DATA TO EXAMINE section start
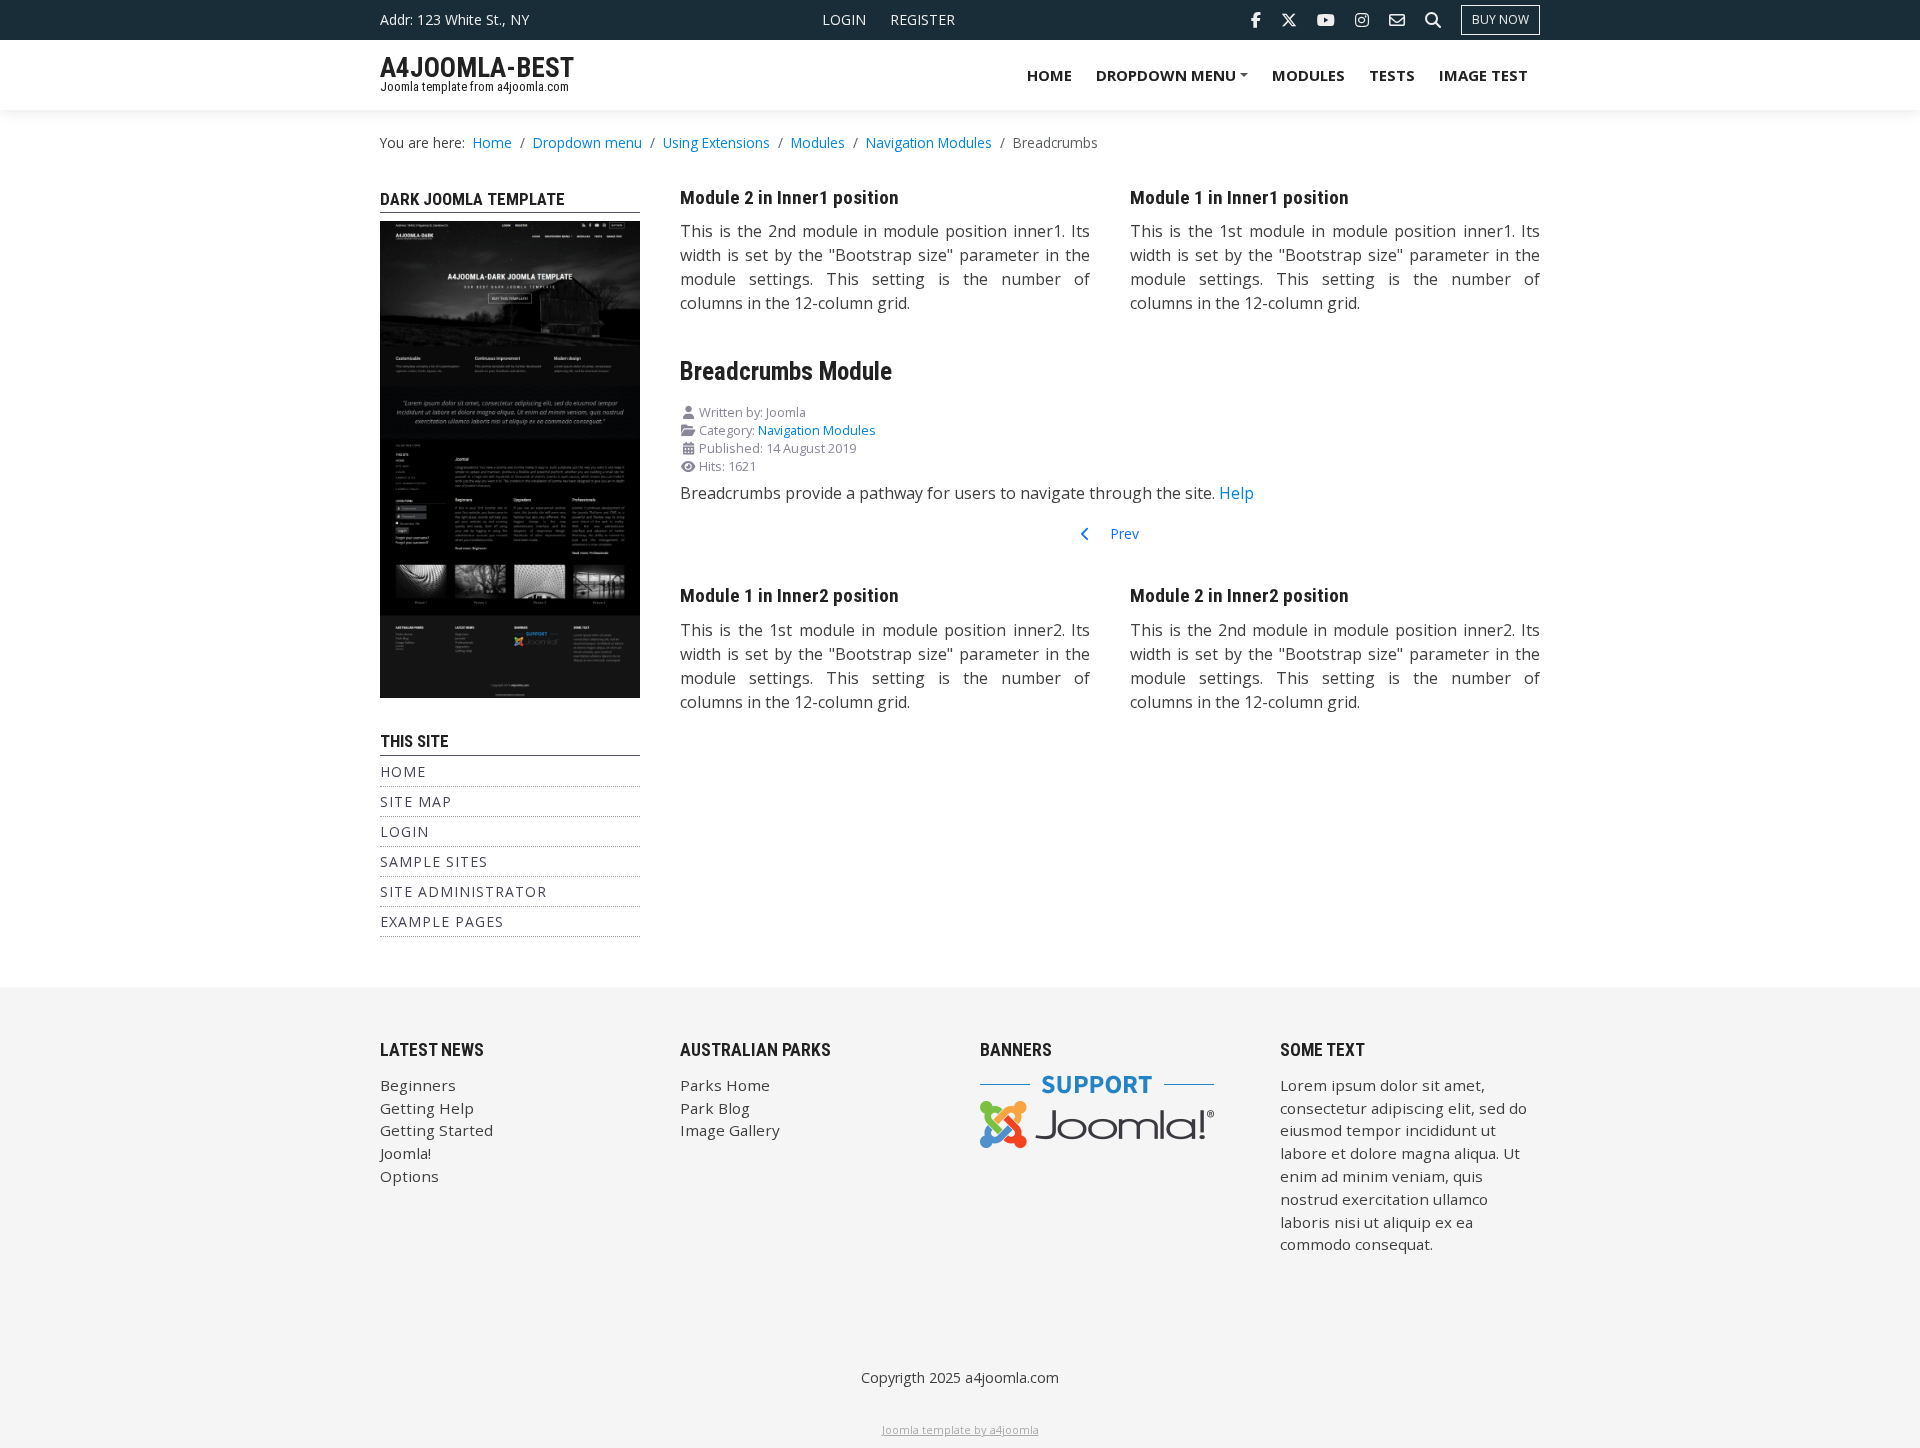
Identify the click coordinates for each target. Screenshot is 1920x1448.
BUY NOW (1500, 19)
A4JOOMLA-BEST (477, 68)
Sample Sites (434, 861)
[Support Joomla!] (1097, 1109)
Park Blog (715, 1108)
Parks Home (725, 1085)
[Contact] (1397, 20)
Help (1236, 493)
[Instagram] (1362, 20)
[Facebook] (1256, 20)
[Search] (1433, 20)
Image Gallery (730, 1130)
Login (844, 19)
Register (922, 19)
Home (1049, 75)
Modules (1308, 75)
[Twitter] (1289, 20)
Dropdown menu (1175, 81)
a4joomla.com (1012, 1377)
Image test (1483, 75)
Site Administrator (463, 891)
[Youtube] (1326, 20)
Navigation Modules (817, 430)
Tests (1392, 75)
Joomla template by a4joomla (960, 1429)
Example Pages (442, 921)
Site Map (416, 801)
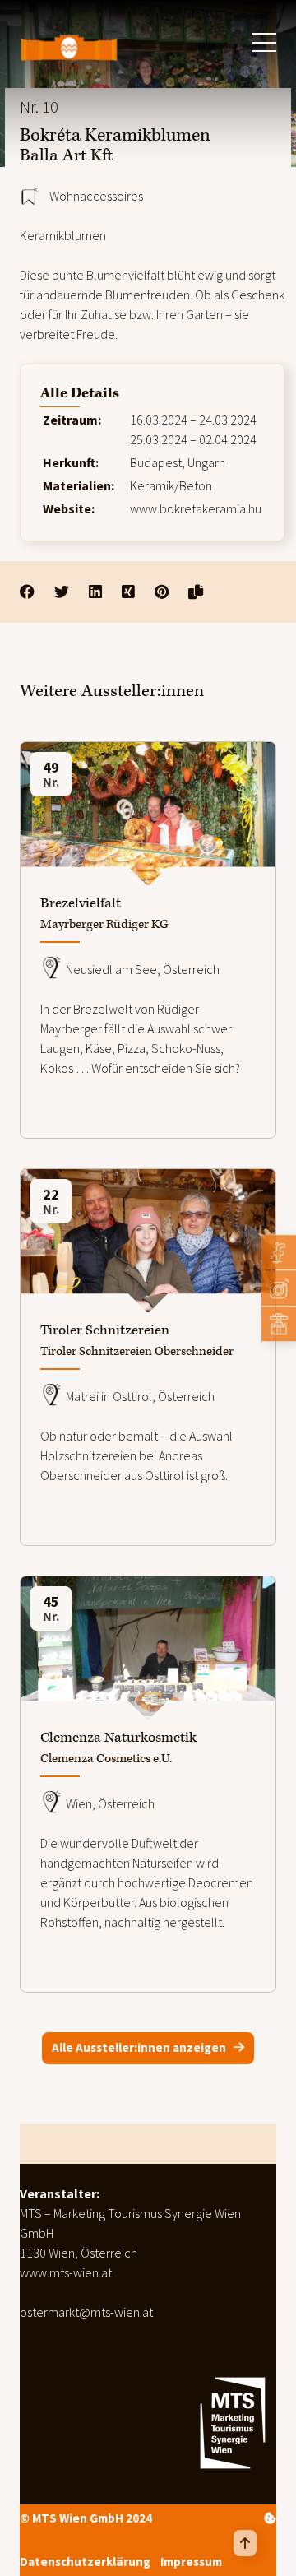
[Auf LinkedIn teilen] (95, 592)
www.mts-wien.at (66, 2272)
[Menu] (264, 42)
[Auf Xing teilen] (128, 592)
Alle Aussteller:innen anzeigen (139, 2047)
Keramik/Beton (171, 485)
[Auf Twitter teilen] (61, 592)
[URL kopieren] (195, 592)
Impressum (191, 2561)
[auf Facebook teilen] (27, 592)
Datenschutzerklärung (85, 2561)
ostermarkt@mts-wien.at (86, 2312)
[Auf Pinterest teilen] (162, 592)
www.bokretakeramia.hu (195, 508)
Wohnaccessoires (96, 196)
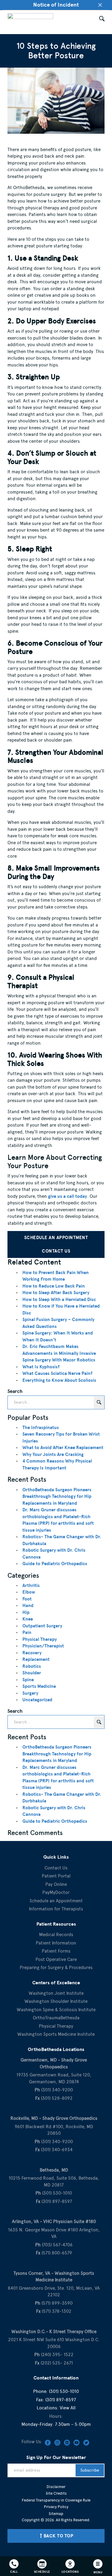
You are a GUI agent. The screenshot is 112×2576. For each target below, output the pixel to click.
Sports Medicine (39, 1686)
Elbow (28, 1592)
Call (14, 2572)
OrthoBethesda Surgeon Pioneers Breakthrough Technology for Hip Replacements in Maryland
DATA TO EXAMINE section end
Repeat every line above exactly, but omit all images.

RESPONSE:
Identify the click coordinates for each target. Screenshot is 1920x1448.
BUY NOW (1500, 19)
A4JOOMLA-BEST (477, 68)
Sample Sites (434, 861)
[Support Joomla!] (1097, 1109)
Park Blog (715, 1108)
Parks Home (725, 1085)
[Contact] (1397, 20)
Help (1236, 493)
[Instagram] (1362, 20)
[Facebook] (1256, 20)
[Search] (1433, 20)
Image Gallery (730, 1130)
Login (844, 19)
Register (922, 19)
Home (1049, 75)
Modules (1308, 75)
[Twitter] (1289, 20)
Dropdown menu (1175, 81)
a4joomla.com (1012, 1377)
Image test (1483, 75)
Site Administrator (463, 891)
[Youtube] (1326, 20)
Navigation Modules (817, 430)
Tests (1392, 75)
Joomla template by a4joomla (960, 1429)
Example Pages (442, 921)
Site Map (416, 801)
[Auf LinkedIn teilen] (95, 592)
www.mts-wien.at (66, 2272)
[Menu] (264, 42)
[Auf Xing teilen] (128, 592)
Alle Aussteller:innen anzeigen (139, 2047)
Keramik/Beton (171, 485)
[Auf Twitter teilen] (61, 592)
[URL kopieren] (195, 592)
Impressum (191, 2561)
[auf Facebook teilen] (27, 592)
Datenschutzerklärung (85, 2561)
ostermarkt@mts-wien.at (86, 2312)
[Auf Pinterest teilen] (162, 592)
www.bokretakeramia.hu (195, 508)
Wohnaccessoires (96, 196)
You are a GUI agent. The screenshot is 112×2576. For each target below, output the pixel to click.
Sports Medicine (39, 1686)
Elbow (28, 1592)
Call (14, 2572)
OrthoBethesda Surgeon Pioneers Breakthrough Technology for Hip Replacements in Maryland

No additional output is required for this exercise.